I celebrate his self-awareness . . . Though he was slow to warm to swimming lessons (I don’t mean swimming lessons in general, but slow to warm to each and every weekly swimming lesson), afterwards he sat in the backseat shivering partly from the chill of a wearing a wet swimsuit in an air conditioned car and partly from the excitement of going straight to his grandmother’s swimming pool for more swimming. The day he went off the diving board at swimming lessons, he went straight to YeaYea’s diving board, walked resolutely to the end of the board, and stood there shivering, his little hands clasped in front of him as he looked down at the water, eventually turning to me and saying, “Mom, I guess you’re just gonna’ have to push me.”

I celebrate his attention to detail and his strive for the remarkable, though he is overly hard on himself sometimes . . . like the time he was learning to ride his bike. He got to the end of the driveway, and as he attempted to turn onto the road, he fell. He took a minute to look at his scraped knee, then picked himself and the bike up, walked it back up to the top of the driveway, and started over, falling again. This time he boo-hooed (and I mean loudly). “Are you okay?” his dad asked rushing over to check on him. “Yeah,” Kipp said, “I’m fine, but I FELL IN THE SAME SPOT.”
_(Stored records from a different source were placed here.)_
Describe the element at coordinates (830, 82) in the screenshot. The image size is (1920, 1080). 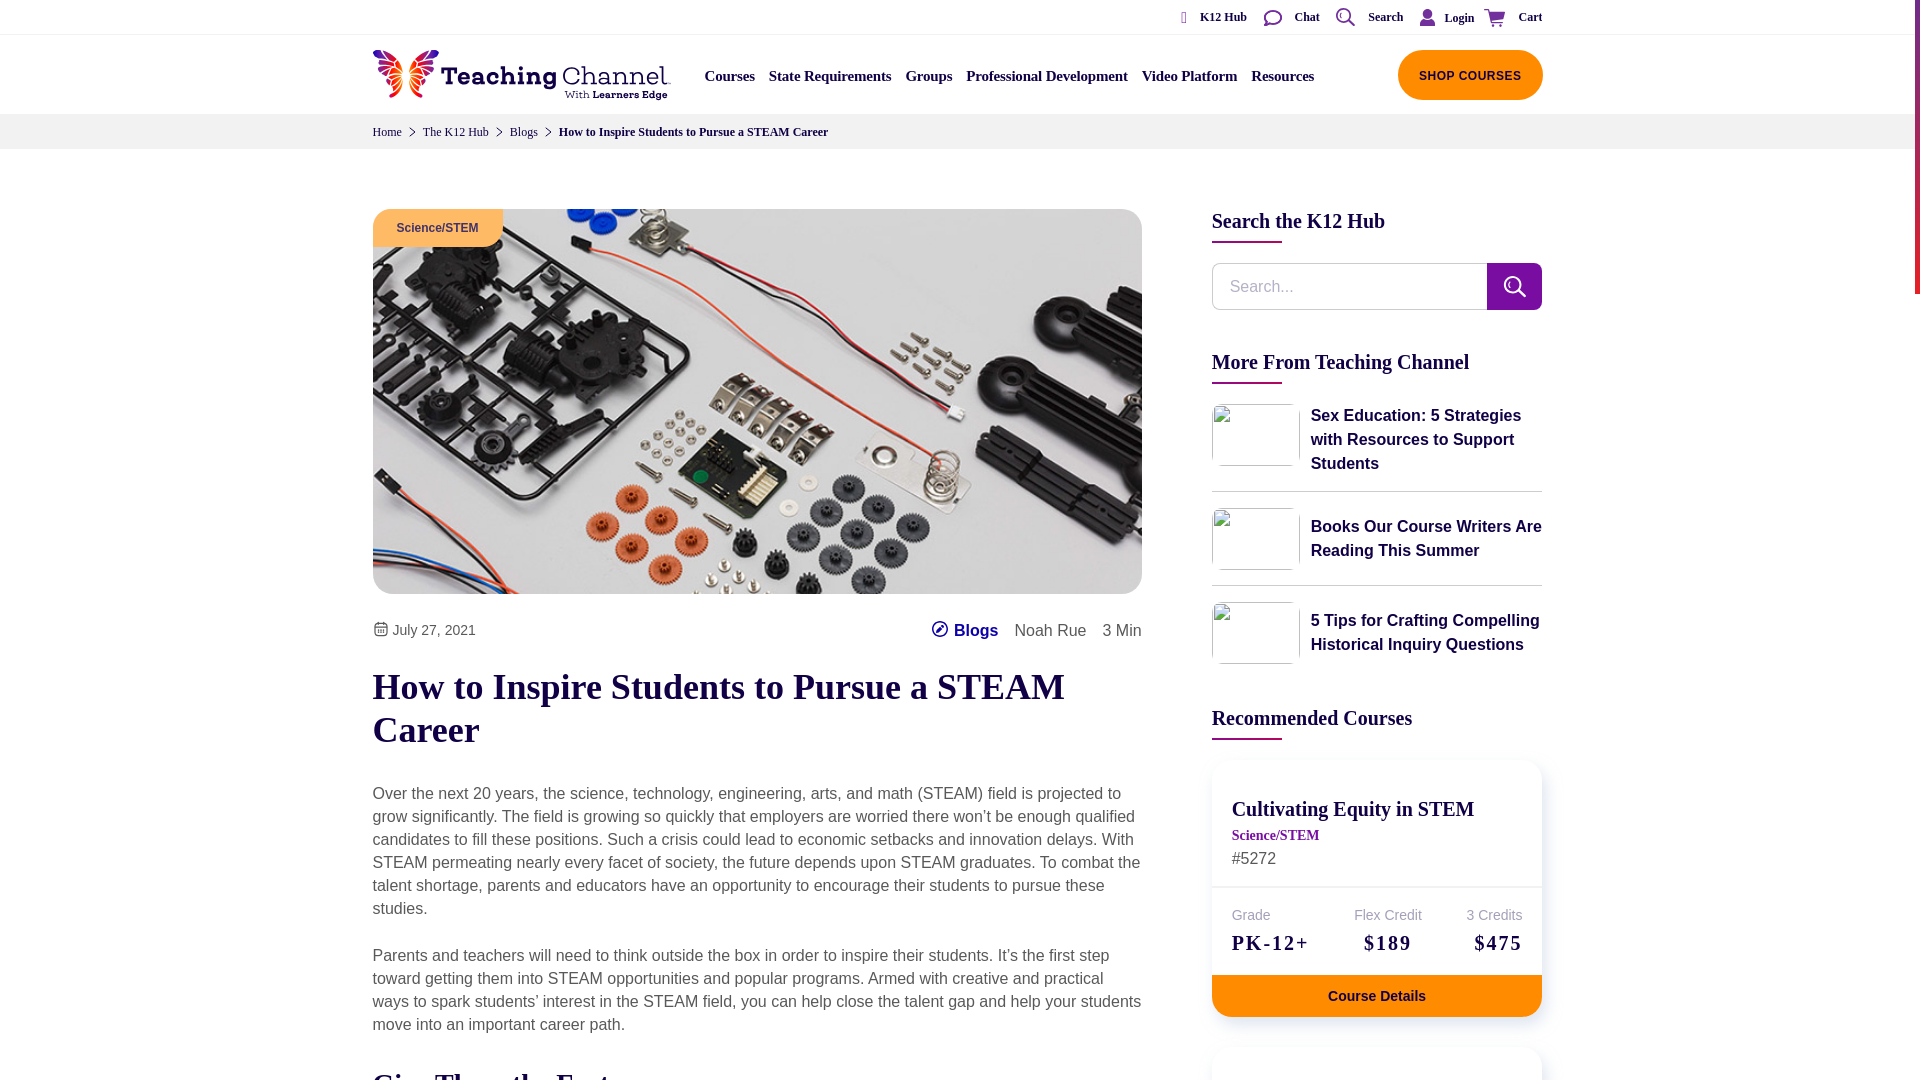
I see `State Requirements` at that location.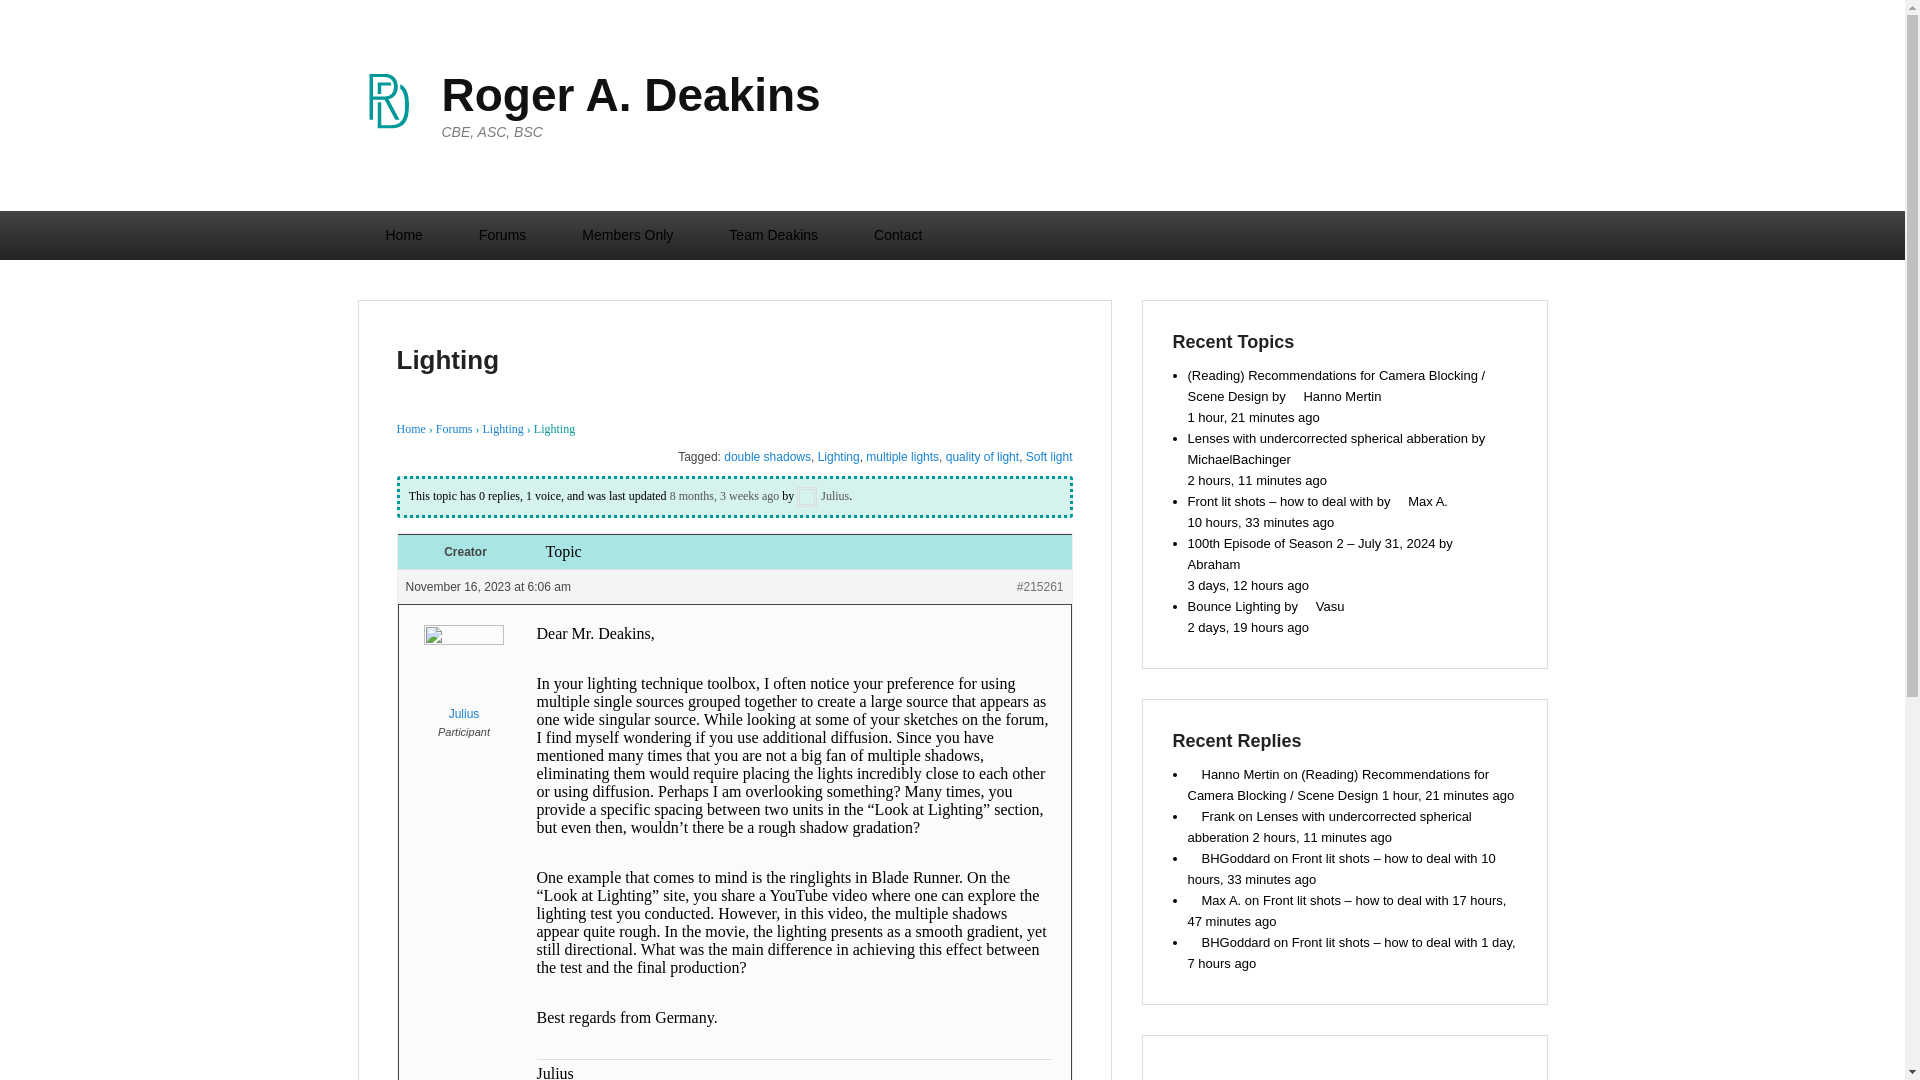 The width and height of the screenshot is (1920, 1080). I want to click on Roger A. Deakins, so click(631, 94).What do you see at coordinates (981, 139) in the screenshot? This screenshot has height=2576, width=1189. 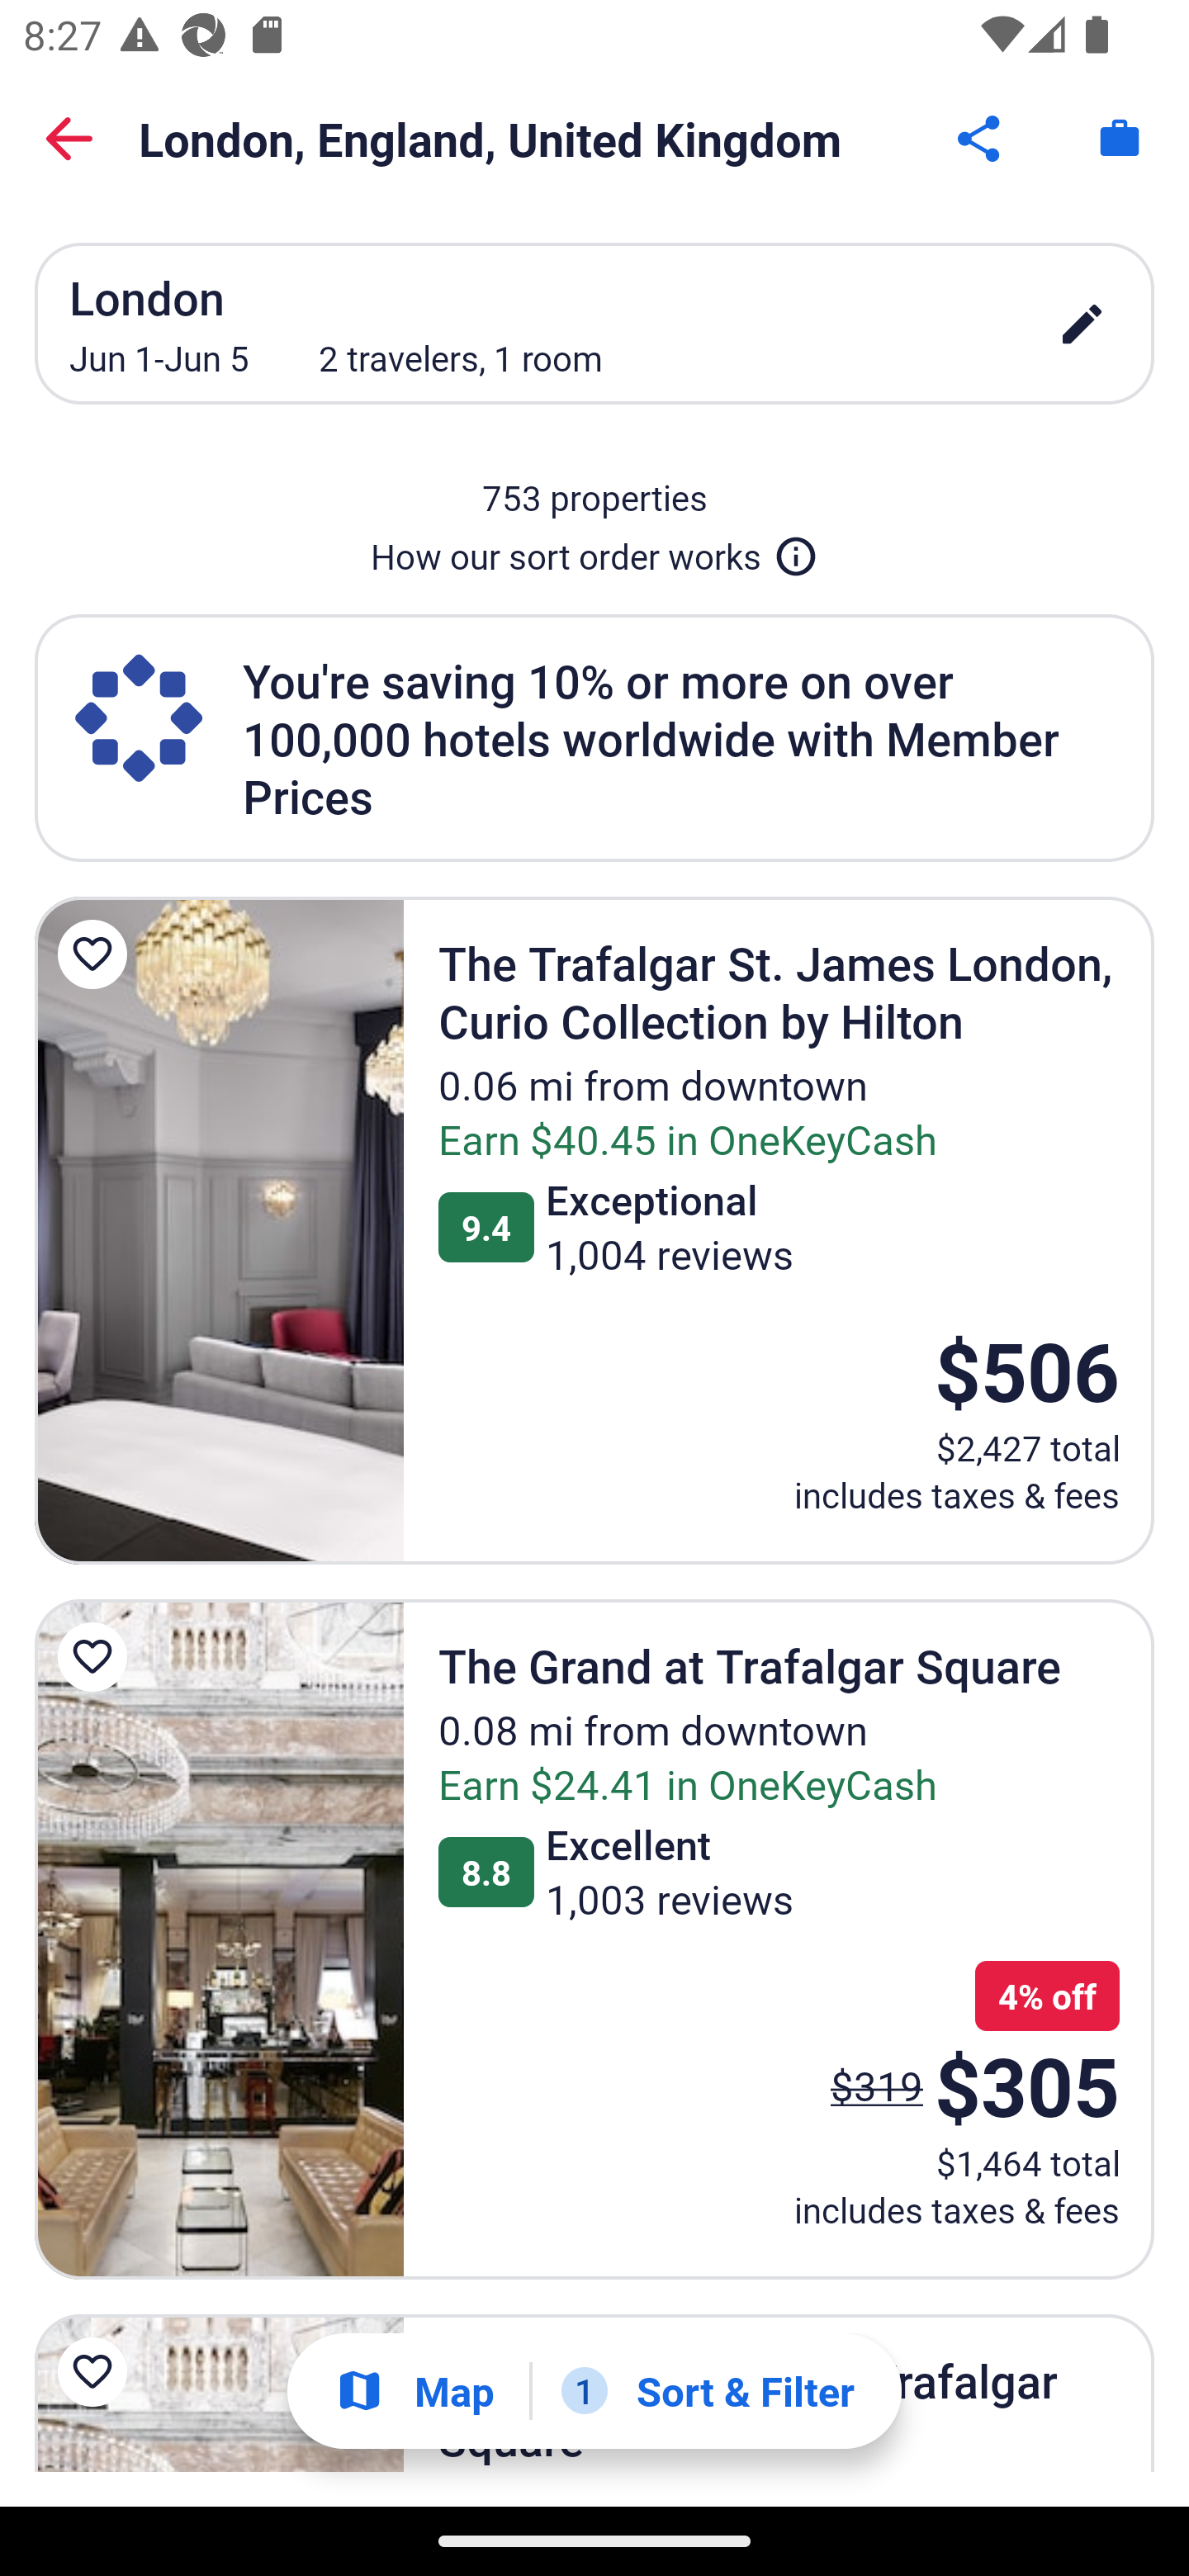 I see `Share Button` at bounding box center [981, 139].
I celebrate Kipp’s sense of hospitality, his sense of humor, his precociousness. When I asked our pediatrician why baby Kipp wouldn’t stop crying, she said it’s because he was a 40 years old man trapped in a baby’s body. This woman of science told me that, and she was absolutely right.

I celebrate Kipp’s willingness to be vulnerable and his ability to let other people be vulnerable without rushing to make it better or fix anything. I celebrate his sensitivity, his desire to be his ow man, and how he lives with diabetes, taking good care of himself without whining and complaining of all the extra steps that involves for him.

I celebrate my lucky stars and swimmers and eggs that all came together to place Kipp in my arms, in my heart, in my life. As he said that one Christmas, rubbing the sleep from his eyes as he looked down on what Santa had left under the tree: “I didn’t know I be’ed this good.” Whatever I did i a former life, it had to be pretty darn special.

I call him Slug because he is the hottest coal that keeps my fires burning. Happy birthday, Kipp. I love you more than my pocketbooks.